Cross border complexities

  • Legal Development 06 December 2023 06 December 2023
  • UK & Europe

  • Casualty claims

A Scottish development in the Kenyan tea pickers’ group proceedings

We have written previously, about ongoing “group proceedings” in Scotland brought on behalf of more than a thousand Kenyan tea pickers. The claimants allege musculoskeletal injuries said to arise from unsafe working practices, conditions and systems of work at tea plantations over several decades. Litigation was raised in Scotland because that is where the defender company has its registered office.

There has been a development in this case on the issue of “forum non conveniens”. 

The judge at first instance refused the defender company’s application for the Scottish court to declare itself an inappropriate forum for the litigation because of concerns on whether the claimants could secure justice in Kenya. The Scottish appeal court has now held that this decision was wrong, or at least wrong at this stage. A link to the appeal judgment is here.

Pivotal to the appeal court’s decision is their analysis, contrary to the view of the judge at first instance, that the musculoskeletal injuries complained of fall within the ambit of the Kenyan Work Injury Benefits Act 2007. 

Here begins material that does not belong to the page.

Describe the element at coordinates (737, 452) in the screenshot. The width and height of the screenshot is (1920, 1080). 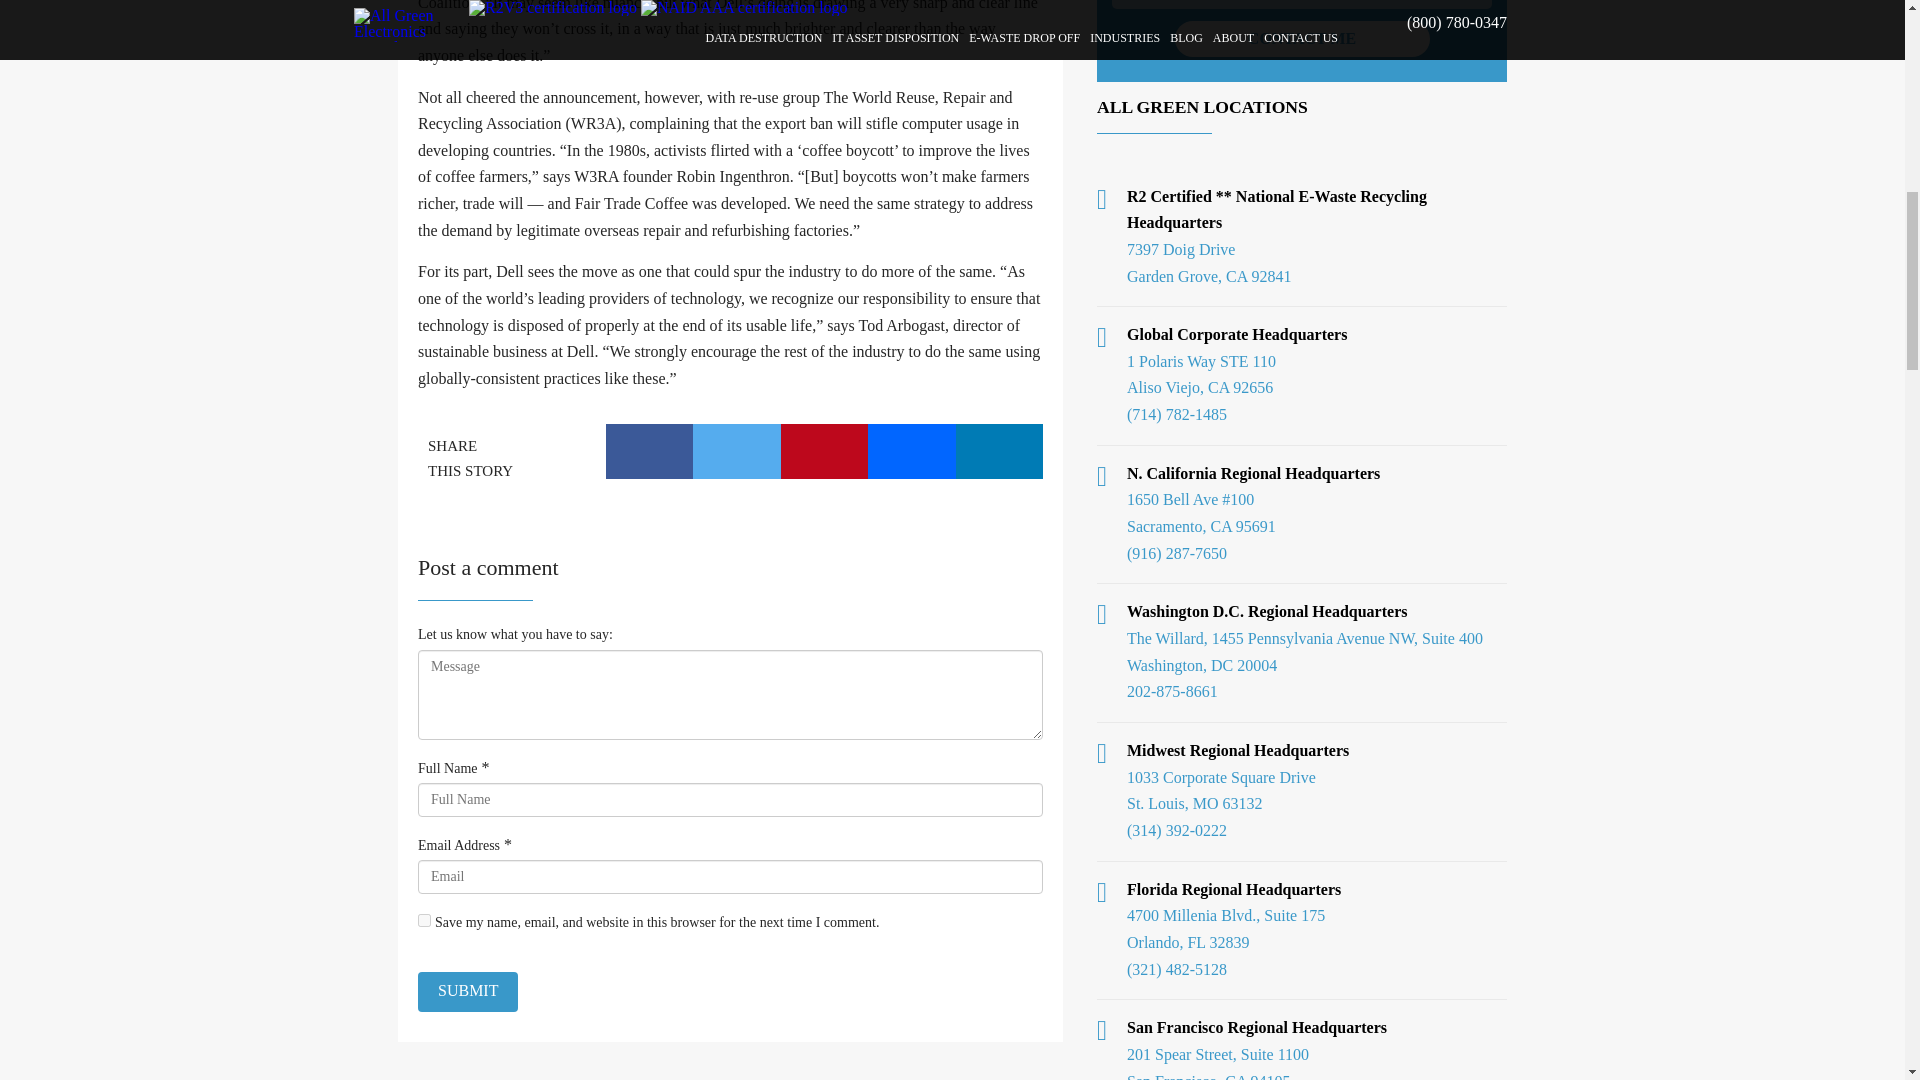
I see `Twitter` at that location.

The position now is that the Scottish group proceedings are on hold. If the claimants wish to progress their claims, the Scottish appeal court’s position is that they should make claims in Kenya under the 2007 Act and, if seen fit, appeal decisions in that claim process to the Kenyan Employment and Labour Relations Court. 

The Scottish appeal court has not, though, made any determination on the question of appropriate forum so it is possible that the case may come before the Scottish court again if, for example, “substantial justice” is not, in fact, capable of being achieved in Kenya.

This case brings into sharp focus the complexities that can arise in cross-border litigation. The Scottish court has jurisdiction to hear these claims, but the applicable law is Kenyan. The claims are more closely connected to Kenya than Scotland so, all other things being equal, Kenya is the appropriate forum for resolution of the claims. Then the question of justice comes into play. The judge at first instance did not think that justice could readily be obtained in Kenya but that was on the basis that the 2007 Act did not apply to the claims. Now that the Scottish appeal court has determined that it does, the claimants are, at this stage, to seek justice in Kenya.